While sherry and liver gave the pâté with which I was familiar its characteristically complex taste, a stealthy trio of Japanese ingredients flavor this vegan spread. First, caramelized onions and garlic are deglazed with Mirin, a sweet cooking wine. Bay leaf-scented lentils and toasted walnuts are then blended with umeboshi, a pink puree made from pickled sour plums, and miso, fermented soybean paste. A handful of fresh herbs adds further depth and flecks of color. The recipe does require several steps – sauteing onions, toasting the nuts, cooking the lentils – but in the end, it comes together in minutes with the help of a food processor.
Top: umeboshi (pickled plum) paste Bottom: yellow miso
I’ve made this pâté many times, for many events, varying the herbs, adding a bit of olive oil for moisture, but keeping the rest exactly the same. Every skeptical mouth that tastes this unassuming spread smiles in rapturous surprise; most go on to ask for the recipe.
And I’m always happy to tell them that no pigs were harmed in the making of this pâté.
Lentil Walnut Pâté
Adapted from the Real Food Daily Cookbook
Makes about 3 cups, 8 – 10 appetizer-sized servings
Miso, umeboshi paste and mirin can all be found in hippy health food stores/Whole Foods in the Asian foods aisle, or at Asian (Japanese) markets. Look for miso that is stored in the refrigerator rather than shelf stable, as it will contain all the beneficial bacteria and probiotics of which miso is full. Don’t worry about the pâté’s lack of salt – the miso and umeboshi paste both contain the salt needed to give the pâté just the right amount of flavor.
3/4 cup dried green lentils (lentils de puy)
3 cups water
1 bay leaf
3 tablespoons olive oil (divided use)
1 small, yellow onion, chopped
6 cloves garlic, peeled and coarsely chopped
1 tablespoon mirin
1 1/4 cups walnuts, toasted (for 10 – 12 minutes at 350º) and cooled
1/3 cup fresh cilantro, basil or parsley, plus extra for garnish, chopped
1 tablespoon chopped fresh thyme, oregano or marjoram, chopped
3 tablespoons yellow miso
1 1/2 tablespoons umeboshi paste
3/4 teaspoon freshly ground black pepper
extra olive oil, for drizzling
In a medium saucepan, combine the lentils, water and bay leaf. Bring to a boil, then reduce to a simmer and cook, partially covered and stirring occasionally, until the lentils are very tender (but not falling apart), 20 – 30 minutes. Drain, discard the bay leaf, and cool completely (you can speed this up by spreading the lentils out on a plate and sticking them in the fridge).

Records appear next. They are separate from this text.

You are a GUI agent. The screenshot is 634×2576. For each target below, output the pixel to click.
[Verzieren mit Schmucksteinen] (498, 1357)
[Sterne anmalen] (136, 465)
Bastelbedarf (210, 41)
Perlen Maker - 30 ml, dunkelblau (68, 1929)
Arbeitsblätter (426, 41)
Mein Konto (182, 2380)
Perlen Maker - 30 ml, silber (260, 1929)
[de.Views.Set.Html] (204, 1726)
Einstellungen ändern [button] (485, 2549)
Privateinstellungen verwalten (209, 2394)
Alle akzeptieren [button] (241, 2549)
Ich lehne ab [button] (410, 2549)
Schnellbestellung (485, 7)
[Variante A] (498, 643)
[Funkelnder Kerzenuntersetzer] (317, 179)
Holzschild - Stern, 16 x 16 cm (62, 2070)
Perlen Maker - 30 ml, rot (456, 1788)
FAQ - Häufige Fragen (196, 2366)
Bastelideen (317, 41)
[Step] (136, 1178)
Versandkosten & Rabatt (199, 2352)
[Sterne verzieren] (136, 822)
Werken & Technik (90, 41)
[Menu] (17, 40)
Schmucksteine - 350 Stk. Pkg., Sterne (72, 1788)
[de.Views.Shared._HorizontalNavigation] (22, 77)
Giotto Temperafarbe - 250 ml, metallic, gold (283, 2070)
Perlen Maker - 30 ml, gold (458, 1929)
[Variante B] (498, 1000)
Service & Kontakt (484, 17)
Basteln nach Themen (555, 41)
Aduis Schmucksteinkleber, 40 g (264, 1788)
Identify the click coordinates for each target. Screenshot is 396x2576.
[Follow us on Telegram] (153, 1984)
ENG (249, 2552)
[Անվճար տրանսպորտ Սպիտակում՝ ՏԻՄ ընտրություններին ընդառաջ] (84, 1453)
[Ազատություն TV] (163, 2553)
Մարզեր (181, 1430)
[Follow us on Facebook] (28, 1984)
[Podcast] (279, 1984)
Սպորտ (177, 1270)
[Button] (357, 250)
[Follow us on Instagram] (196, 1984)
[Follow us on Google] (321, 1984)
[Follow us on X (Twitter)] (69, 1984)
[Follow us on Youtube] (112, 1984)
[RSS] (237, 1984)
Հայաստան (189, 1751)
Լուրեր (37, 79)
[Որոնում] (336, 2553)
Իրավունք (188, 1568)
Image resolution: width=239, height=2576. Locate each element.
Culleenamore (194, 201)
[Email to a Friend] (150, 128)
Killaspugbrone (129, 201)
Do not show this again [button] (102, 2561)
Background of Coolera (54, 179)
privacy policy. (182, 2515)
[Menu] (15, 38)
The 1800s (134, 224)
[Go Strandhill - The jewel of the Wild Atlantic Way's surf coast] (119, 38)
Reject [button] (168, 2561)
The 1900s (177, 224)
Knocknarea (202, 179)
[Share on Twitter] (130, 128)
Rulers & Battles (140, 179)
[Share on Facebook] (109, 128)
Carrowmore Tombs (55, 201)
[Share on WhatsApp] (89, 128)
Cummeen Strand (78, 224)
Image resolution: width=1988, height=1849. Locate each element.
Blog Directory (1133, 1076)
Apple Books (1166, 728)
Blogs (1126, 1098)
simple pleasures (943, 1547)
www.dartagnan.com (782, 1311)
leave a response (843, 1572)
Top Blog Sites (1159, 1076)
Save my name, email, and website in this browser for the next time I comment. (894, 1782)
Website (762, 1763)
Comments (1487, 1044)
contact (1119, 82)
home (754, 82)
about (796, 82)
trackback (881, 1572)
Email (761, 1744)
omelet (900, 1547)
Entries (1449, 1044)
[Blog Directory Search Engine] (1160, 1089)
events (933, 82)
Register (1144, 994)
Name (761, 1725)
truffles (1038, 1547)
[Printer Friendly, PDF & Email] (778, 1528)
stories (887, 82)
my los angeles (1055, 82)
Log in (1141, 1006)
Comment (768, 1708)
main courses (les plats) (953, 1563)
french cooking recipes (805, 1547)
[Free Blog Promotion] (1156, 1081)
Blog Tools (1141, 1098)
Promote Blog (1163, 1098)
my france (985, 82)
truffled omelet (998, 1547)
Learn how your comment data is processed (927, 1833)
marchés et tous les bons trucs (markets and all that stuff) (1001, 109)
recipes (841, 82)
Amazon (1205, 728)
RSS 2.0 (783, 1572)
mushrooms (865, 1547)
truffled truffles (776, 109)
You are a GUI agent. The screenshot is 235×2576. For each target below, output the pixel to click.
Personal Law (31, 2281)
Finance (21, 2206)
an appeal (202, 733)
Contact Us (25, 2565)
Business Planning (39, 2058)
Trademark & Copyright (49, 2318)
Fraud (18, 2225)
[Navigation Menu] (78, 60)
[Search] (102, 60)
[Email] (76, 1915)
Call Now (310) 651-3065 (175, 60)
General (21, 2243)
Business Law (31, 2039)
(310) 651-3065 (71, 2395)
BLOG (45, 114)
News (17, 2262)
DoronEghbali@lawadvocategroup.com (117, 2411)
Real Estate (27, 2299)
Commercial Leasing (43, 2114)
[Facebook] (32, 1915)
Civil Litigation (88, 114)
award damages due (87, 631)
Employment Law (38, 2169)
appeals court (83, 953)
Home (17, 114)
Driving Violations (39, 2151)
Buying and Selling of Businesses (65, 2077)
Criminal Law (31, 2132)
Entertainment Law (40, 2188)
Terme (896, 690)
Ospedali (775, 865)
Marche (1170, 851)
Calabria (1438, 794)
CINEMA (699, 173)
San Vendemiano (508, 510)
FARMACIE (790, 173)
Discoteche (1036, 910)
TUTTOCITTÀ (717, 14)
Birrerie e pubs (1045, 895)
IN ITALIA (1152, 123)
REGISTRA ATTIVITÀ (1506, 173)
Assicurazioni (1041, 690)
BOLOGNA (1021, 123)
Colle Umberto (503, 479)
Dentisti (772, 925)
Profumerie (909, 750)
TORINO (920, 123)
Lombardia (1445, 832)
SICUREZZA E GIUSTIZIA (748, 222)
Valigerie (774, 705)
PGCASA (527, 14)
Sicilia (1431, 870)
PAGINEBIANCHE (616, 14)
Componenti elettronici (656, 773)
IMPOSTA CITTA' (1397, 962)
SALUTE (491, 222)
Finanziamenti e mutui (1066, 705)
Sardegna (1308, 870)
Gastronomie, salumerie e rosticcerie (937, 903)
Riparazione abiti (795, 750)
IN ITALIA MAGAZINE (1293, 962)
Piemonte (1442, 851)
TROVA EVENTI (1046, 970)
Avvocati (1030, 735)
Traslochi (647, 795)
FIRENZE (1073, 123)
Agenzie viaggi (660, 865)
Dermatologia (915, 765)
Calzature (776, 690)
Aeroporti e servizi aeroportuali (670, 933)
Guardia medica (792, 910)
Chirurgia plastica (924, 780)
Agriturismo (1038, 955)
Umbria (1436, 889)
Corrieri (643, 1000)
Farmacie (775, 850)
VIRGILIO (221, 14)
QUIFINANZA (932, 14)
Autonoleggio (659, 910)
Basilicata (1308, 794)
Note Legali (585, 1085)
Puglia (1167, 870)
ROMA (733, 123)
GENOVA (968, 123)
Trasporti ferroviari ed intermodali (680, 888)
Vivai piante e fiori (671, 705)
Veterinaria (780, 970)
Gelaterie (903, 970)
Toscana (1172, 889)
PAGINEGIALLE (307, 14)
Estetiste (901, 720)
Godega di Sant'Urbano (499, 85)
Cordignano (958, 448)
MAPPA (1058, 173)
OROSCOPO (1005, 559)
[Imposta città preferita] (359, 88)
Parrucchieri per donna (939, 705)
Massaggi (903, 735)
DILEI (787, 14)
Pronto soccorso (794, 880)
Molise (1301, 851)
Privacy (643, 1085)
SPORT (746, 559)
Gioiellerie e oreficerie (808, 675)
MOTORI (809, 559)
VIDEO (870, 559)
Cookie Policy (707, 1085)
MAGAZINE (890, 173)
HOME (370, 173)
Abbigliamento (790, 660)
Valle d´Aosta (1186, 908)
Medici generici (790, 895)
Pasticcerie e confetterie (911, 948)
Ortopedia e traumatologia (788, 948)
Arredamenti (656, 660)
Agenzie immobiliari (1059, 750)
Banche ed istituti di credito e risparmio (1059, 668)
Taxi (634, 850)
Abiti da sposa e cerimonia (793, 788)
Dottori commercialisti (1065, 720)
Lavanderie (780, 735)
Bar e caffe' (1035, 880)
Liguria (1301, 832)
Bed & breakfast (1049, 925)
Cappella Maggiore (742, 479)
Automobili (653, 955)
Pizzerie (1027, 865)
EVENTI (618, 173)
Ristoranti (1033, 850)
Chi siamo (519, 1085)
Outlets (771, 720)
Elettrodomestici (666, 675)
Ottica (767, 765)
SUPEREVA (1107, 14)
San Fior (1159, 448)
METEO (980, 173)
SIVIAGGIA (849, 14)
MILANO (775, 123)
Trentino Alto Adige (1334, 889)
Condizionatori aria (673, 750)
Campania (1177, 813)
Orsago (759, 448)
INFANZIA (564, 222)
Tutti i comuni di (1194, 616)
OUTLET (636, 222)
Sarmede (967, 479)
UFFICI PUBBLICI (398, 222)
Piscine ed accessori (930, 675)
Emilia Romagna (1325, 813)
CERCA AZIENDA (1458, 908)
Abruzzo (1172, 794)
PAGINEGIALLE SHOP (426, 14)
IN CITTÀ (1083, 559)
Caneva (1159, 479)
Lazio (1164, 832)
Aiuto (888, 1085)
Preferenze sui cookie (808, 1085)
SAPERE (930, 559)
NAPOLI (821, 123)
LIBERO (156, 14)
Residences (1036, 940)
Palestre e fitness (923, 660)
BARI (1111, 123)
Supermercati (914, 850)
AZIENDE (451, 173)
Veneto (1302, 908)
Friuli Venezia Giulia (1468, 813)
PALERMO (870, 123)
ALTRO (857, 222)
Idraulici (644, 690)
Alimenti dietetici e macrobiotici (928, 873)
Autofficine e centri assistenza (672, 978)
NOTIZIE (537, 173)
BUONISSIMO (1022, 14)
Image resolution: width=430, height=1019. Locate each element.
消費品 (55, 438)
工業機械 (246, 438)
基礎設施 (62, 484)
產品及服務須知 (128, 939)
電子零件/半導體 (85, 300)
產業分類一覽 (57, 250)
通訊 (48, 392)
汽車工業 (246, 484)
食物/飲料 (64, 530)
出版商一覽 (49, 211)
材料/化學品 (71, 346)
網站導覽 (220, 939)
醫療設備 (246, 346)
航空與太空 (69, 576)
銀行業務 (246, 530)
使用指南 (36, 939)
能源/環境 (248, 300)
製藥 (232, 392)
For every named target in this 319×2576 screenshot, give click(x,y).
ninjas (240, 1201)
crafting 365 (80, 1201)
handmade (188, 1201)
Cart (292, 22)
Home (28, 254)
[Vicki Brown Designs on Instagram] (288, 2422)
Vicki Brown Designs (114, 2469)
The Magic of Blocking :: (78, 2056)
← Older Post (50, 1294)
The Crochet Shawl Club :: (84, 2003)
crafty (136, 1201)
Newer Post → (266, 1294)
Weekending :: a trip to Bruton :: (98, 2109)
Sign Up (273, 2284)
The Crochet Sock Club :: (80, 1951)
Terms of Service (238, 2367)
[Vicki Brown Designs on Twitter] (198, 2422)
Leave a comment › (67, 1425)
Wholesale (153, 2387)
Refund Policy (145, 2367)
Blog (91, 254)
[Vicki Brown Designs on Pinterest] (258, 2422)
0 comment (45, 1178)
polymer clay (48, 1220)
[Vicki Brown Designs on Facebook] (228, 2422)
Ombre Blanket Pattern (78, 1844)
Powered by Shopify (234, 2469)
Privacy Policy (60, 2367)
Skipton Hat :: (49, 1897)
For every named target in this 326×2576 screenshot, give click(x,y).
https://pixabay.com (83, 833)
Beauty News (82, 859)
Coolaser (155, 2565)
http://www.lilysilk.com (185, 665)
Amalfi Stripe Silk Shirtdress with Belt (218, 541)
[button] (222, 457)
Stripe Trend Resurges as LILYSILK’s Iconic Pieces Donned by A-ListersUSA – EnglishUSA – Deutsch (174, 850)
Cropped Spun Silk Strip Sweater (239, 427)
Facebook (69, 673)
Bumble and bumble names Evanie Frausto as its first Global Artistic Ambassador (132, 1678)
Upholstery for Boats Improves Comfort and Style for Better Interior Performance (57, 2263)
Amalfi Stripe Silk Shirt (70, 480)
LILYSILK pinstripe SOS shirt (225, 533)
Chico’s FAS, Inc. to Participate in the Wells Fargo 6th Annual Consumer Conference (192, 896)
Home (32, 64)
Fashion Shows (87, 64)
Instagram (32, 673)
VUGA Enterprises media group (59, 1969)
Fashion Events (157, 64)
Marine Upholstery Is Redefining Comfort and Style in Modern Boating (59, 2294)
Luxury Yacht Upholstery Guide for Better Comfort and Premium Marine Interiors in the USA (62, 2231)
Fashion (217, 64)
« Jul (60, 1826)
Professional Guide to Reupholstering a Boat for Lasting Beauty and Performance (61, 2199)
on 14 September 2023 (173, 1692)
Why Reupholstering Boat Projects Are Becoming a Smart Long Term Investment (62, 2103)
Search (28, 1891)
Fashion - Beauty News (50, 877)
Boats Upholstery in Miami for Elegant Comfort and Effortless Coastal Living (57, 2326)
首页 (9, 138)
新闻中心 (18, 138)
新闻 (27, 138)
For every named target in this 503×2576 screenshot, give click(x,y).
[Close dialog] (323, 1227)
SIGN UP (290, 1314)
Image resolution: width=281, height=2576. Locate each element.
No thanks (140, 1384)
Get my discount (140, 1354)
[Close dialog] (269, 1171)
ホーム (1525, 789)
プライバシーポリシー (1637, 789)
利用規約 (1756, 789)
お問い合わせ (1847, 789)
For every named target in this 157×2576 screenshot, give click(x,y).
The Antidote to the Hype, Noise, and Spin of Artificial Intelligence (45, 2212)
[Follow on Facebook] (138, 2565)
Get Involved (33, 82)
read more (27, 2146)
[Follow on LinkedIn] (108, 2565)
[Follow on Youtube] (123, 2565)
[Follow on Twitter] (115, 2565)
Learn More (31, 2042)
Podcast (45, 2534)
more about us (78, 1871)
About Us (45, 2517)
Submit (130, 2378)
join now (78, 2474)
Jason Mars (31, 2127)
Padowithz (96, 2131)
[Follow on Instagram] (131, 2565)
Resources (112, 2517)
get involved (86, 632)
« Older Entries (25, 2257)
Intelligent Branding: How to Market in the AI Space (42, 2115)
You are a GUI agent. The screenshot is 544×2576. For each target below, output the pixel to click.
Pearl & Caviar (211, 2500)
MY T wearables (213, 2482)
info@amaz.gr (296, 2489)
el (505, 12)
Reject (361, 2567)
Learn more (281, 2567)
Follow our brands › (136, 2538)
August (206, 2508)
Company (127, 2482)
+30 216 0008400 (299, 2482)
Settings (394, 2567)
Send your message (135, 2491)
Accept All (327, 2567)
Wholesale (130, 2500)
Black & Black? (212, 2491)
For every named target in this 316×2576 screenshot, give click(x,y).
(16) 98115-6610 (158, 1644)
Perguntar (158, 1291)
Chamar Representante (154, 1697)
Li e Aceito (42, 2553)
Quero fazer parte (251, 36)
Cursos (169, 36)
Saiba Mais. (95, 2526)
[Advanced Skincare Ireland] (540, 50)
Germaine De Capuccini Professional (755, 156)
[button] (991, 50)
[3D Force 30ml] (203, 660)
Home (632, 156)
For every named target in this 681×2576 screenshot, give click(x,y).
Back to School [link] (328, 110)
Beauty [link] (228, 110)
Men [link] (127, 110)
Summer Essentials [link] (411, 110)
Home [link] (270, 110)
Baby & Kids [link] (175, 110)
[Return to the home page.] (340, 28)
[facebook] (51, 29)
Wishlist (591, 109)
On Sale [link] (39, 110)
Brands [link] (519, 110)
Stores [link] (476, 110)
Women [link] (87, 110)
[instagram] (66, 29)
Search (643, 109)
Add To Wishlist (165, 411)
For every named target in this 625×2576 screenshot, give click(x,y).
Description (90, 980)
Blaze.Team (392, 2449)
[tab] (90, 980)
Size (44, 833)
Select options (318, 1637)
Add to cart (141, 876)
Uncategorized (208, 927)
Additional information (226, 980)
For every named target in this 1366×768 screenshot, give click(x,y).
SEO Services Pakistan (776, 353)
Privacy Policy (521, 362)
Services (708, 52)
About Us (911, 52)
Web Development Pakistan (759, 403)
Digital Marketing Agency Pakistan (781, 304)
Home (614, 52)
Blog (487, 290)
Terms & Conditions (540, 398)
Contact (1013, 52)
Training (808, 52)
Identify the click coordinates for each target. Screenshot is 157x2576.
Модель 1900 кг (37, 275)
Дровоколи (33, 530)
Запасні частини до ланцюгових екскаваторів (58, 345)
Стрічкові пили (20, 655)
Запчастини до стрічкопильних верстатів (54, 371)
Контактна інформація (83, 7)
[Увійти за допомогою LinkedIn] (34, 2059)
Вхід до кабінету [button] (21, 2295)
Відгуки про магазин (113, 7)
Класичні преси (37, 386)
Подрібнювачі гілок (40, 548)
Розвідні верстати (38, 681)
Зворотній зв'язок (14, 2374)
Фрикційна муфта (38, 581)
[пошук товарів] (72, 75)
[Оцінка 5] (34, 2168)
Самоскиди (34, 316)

Meanwhile, heat 2 tablespoons of the olive oil in a heavy skillet over medium heat. Add the onion and garlic and saute, stirring frequently and reducing the heat if necessary, until the onions are golden, about 15 minutes. Stir in the mirin and remove from the heat. Cool completely (to speed up the process, see lentils, above).
Place the toasted and cooled walnuts in the bowl of a food processor and puree until it looks like nut butter, scraping the sides of the bowl as needed. Add the cooled lentils and the onion mixture and puree smooth. Add in the herbs, miso, umeboshi, pepper, and remaining tablespoon of olive oil, and blend until smooth.
Serve immediately, or store in the refrigerator for up to a week. Drizzle with olive oil and chopped fresh herbs, and serve with crackers or sliced baguette and cornichons or olives.